The criticism was echoed by more than 80 U.S. lawmakers who accused Ankara of backpedaling on a U.S.-brokered “roadmap” to establishing diplomatic relations between the two neighboring nations and reopening their border.
“For one year, Armenia and Turkey held negotiations and agreed on two documents,” Sarkisian said in televised remarks aired late on Thursday. “But since that some political forces in Turkey have been trying to set conditions and link the establishment of diplomatic relations with Armenia with the resolution of the Nagorno-Karabakh conflict and Armenia’s relations with Azerbaijan.”
“We do accept that Turkey is a big country, we do accept its role both in the region and the entire world,” he said. “But at the same time, we Armenians are an independent nation, and it is inadmissible to talk to us in the language of preconditions. Any tough step brings about counter-steps.” He did not elaborate on the warning.
Sarkisian spoke during a visit to Lake Sevan where he attended a summer festival organized by his government for visiting young people from the worldwide Armenian Diaspora. Many in the Diaspora have followed with unease Armenia’s dramatic rapprochement with Turkey that began shortly after Sarkisian took office in April last year. Like opposition politicians in Yerevan, some Diaspora leaders have been openly critical of the Western-backed process, saying that it has earned Armenia no tangible benefits and only hampered efforts to get more countries of the world recognize the 1915 Armenian massacres in Ottoman Turkey as genocide.
Armenia -- President Serzh Sarkisian dances with young Diaspora Armenians during a summer festival on 30Jul2009
The remarks came just two days after Sarkisian again made clear that he will not travel to Turkey to watch the October 14 return match of the two countries’ national football teams unless Ankara takes “real steps” to reopen the Turkish-Armenian border. The two teams played their first game in Yerevan last September in the presence of Sarkisian and Turkish President Abdullah Gul.

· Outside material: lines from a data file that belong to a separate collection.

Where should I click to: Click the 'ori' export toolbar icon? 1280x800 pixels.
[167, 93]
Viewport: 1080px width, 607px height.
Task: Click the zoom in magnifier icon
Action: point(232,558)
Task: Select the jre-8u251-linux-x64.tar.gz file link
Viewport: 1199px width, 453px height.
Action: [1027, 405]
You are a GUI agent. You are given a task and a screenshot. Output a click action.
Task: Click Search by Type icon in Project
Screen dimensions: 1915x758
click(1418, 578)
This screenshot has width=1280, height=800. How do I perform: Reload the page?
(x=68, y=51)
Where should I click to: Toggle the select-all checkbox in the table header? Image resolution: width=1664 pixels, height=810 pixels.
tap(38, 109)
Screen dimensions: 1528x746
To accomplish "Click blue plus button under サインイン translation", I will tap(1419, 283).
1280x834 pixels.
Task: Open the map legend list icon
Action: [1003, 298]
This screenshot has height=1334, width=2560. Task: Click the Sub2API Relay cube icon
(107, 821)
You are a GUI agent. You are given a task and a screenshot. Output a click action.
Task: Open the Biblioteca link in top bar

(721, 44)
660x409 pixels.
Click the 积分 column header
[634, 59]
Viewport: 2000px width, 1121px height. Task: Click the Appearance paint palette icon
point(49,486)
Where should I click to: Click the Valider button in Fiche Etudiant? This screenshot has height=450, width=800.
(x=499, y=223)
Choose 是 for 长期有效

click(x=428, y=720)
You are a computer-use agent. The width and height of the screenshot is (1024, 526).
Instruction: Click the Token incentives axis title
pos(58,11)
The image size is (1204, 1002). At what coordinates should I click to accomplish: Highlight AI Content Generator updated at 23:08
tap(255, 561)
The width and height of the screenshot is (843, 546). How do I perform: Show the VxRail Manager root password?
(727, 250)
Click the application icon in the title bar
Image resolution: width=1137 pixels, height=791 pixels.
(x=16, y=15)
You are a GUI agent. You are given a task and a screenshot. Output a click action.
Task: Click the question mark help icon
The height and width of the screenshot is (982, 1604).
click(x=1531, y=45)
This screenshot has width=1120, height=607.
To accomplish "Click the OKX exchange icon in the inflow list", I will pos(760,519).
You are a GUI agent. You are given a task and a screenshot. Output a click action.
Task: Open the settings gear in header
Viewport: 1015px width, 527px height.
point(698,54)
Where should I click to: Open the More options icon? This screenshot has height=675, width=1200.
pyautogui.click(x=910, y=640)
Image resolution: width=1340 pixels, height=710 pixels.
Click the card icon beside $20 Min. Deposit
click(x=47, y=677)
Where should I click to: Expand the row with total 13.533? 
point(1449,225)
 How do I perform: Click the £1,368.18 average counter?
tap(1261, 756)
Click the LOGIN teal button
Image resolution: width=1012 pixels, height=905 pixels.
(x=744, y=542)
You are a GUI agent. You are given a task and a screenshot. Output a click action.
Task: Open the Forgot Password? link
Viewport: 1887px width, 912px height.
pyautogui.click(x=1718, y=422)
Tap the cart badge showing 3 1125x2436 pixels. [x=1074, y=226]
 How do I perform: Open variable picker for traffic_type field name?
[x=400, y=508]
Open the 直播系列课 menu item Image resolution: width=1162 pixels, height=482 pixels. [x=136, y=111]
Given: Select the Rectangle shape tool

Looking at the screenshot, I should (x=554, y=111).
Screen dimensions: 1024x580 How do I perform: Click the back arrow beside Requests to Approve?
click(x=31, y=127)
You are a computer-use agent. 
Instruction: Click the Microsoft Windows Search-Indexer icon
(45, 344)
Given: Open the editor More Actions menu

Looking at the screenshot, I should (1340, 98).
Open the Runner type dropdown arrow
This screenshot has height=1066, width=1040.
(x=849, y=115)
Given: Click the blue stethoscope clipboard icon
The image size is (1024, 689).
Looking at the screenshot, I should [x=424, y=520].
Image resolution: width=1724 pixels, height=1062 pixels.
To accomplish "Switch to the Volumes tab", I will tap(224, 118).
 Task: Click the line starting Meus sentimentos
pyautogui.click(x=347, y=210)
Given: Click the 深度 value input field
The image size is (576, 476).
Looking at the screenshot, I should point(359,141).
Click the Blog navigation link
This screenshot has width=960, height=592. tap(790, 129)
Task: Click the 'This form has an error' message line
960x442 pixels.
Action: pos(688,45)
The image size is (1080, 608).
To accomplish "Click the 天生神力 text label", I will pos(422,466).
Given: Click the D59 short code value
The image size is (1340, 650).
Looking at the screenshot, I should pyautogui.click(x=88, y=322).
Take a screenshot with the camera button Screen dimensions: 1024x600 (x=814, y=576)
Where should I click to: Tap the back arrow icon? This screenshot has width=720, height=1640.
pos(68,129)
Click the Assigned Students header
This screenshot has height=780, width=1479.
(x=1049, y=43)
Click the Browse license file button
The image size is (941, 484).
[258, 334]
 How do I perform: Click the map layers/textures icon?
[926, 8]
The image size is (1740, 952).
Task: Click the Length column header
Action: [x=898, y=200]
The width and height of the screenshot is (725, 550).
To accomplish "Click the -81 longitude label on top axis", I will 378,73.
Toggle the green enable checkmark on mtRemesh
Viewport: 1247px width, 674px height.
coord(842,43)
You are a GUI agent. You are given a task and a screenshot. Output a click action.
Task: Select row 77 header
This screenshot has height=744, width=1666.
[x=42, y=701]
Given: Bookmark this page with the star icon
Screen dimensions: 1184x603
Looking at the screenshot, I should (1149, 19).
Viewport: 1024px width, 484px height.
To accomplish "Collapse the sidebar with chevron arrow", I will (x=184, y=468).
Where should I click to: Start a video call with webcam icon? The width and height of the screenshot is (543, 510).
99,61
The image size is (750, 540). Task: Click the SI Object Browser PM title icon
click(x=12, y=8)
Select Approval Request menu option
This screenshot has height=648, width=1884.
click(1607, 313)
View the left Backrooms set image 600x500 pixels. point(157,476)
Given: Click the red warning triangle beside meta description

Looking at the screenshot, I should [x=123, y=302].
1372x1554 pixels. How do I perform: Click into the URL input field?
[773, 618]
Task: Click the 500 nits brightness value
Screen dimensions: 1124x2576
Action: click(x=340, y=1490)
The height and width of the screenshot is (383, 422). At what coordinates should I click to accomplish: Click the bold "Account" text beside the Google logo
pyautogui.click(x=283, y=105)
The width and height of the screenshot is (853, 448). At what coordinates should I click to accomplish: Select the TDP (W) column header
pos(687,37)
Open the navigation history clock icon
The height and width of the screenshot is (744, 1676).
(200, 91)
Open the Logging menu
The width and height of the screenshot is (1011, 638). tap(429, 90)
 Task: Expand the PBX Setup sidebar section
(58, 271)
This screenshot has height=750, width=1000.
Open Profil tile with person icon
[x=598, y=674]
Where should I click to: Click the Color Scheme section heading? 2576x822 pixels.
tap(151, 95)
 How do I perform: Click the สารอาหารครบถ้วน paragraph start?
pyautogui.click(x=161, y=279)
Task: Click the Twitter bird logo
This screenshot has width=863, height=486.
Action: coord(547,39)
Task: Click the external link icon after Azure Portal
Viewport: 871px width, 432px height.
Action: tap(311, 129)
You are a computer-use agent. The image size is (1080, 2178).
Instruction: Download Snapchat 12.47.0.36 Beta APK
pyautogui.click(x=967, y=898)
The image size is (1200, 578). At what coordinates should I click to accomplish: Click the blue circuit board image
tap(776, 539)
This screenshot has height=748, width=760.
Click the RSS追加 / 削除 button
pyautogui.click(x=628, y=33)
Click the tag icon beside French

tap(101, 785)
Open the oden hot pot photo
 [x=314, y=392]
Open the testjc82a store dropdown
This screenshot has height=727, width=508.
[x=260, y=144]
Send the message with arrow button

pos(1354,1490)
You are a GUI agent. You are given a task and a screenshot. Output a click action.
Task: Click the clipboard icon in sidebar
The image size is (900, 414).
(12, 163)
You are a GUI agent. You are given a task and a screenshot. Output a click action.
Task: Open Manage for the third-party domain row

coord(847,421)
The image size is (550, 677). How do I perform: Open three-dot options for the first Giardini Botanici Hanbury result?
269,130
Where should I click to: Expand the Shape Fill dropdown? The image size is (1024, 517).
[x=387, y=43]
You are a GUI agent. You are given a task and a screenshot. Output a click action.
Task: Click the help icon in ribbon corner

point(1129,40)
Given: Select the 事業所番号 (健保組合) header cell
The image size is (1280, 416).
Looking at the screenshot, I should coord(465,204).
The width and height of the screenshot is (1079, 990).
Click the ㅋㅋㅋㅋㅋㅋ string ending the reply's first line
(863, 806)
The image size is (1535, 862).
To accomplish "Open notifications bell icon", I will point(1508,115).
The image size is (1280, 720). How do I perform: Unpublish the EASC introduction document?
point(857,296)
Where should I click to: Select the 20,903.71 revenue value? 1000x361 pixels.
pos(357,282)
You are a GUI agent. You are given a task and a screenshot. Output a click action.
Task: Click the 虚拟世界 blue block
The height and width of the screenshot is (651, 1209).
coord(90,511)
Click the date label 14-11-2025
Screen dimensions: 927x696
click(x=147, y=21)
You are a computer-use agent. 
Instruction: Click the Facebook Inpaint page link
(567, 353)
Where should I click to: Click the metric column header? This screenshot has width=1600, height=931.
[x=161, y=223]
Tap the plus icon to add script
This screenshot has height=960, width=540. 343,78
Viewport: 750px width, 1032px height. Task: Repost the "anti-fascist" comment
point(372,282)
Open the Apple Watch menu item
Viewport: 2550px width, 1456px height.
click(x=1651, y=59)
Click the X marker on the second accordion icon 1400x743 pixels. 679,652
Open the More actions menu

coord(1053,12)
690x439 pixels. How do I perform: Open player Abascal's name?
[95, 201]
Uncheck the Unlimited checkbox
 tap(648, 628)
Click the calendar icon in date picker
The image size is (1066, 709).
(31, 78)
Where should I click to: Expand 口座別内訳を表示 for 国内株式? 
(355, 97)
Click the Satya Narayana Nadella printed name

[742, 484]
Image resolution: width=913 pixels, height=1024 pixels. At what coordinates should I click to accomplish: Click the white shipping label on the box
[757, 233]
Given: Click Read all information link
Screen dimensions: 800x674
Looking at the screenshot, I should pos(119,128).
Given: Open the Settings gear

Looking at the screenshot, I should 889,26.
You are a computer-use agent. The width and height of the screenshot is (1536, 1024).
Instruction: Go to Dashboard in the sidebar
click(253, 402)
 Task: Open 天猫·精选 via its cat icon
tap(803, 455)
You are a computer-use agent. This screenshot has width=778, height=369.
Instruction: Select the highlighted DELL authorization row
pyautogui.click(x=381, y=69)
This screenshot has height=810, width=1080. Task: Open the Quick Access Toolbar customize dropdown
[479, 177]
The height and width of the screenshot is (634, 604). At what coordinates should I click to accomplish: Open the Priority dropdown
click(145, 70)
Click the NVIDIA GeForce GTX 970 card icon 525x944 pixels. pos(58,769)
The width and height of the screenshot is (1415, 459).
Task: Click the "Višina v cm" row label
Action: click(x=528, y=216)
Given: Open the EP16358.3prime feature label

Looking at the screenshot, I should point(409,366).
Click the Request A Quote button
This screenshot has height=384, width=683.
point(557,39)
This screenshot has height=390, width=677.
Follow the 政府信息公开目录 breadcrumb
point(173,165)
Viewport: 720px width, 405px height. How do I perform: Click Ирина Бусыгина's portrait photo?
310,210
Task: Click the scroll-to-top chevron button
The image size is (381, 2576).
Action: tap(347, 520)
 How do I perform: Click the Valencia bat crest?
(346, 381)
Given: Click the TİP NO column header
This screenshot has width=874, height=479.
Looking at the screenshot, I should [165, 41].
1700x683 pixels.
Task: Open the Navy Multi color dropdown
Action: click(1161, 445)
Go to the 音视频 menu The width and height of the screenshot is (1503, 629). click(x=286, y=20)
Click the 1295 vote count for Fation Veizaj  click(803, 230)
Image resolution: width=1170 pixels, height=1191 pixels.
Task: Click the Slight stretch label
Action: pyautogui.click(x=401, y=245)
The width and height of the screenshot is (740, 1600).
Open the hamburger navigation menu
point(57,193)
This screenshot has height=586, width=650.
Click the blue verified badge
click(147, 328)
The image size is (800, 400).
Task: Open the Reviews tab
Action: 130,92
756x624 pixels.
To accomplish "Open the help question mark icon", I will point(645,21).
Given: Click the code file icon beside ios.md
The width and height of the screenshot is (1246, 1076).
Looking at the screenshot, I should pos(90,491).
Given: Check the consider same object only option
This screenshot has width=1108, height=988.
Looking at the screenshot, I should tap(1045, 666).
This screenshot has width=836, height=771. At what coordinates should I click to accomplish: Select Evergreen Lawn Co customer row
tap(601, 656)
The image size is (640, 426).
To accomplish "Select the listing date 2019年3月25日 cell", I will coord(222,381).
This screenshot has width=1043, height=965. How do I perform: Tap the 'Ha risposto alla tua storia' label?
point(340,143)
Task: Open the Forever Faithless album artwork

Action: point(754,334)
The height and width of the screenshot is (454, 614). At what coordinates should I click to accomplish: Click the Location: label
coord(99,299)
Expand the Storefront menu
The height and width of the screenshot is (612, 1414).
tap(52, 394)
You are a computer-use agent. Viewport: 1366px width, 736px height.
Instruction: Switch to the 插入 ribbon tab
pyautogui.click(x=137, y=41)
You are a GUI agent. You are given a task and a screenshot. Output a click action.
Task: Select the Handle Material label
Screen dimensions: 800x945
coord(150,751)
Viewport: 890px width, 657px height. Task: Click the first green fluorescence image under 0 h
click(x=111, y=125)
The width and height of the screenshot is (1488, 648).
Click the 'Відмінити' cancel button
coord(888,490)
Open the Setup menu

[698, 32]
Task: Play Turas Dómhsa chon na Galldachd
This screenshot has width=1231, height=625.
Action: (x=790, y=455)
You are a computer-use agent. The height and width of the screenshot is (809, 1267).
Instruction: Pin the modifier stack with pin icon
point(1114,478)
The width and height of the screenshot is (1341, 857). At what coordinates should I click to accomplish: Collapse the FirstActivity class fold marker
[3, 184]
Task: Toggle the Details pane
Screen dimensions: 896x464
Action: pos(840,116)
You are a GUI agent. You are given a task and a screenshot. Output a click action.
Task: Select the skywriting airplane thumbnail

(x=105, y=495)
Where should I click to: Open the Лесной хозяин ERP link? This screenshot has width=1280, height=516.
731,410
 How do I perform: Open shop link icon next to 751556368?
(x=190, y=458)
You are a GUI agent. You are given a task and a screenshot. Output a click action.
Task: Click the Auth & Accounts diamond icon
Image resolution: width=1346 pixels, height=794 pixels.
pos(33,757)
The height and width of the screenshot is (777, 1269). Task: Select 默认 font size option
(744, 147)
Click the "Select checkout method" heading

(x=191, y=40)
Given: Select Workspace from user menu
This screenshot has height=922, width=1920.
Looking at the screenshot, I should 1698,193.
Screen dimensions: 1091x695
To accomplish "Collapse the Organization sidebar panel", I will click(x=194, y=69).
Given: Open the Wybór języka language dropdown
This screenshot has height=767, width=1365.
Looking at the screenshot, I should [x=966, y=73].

Gul’s historic visit to Armenia was followed by more Turkish-Armenian talks, with the Turks reportedly agreeing to drop their long-standing linkage between the normalization of bilateral ties and a Karabakh settlement acceptable to Azerbaijan. However, Prime Minister Recep Tayyip Erdogan and other Turkish leaders have repeatedly said in recent months that the Turkish-Armenian border will remain closed as long as the Karabakh conflict remains unresolved. Turkish Foreign Minister Ahmet Davutoglu reaffirmed this precondition on Wednesday.
Despite these statements, Sarkisian until recently sounded cautiously optimistic about the success of the Turkish-Armenian dialogue. It was not until July 6 that he first publicly expressed his frustration with Ankara’s stance.
Highlighting that frustration, 82 pro-Armenian members of the U.S. House of Representatives on Thursday sent a joint letter to President Barack Obama expressing concern about “Turkish backpedaling” on the still unpublicized “roadmap” deal that was announced on April 22. “Turkey's public statements and actions since April 24th stand in sharp contrast to this agreement and undermine U.S. policy that normalization take place without preconditions,” the letter said.
“It would appear that Turkey, in an effort to block U.S. recognition of the Armenian Genocide, agreed to a roadmap it did not intend to uphold,” the legislators charged. “Therefore, we urge your Administration to separate the issues of normalization and genocide recognition.”
In an April 24 statement, Obama refrained from calling the mass killings and deportations of Armenians a genocide, implicitly citing the need not to undermine the Turkish-Armenian rapprochement.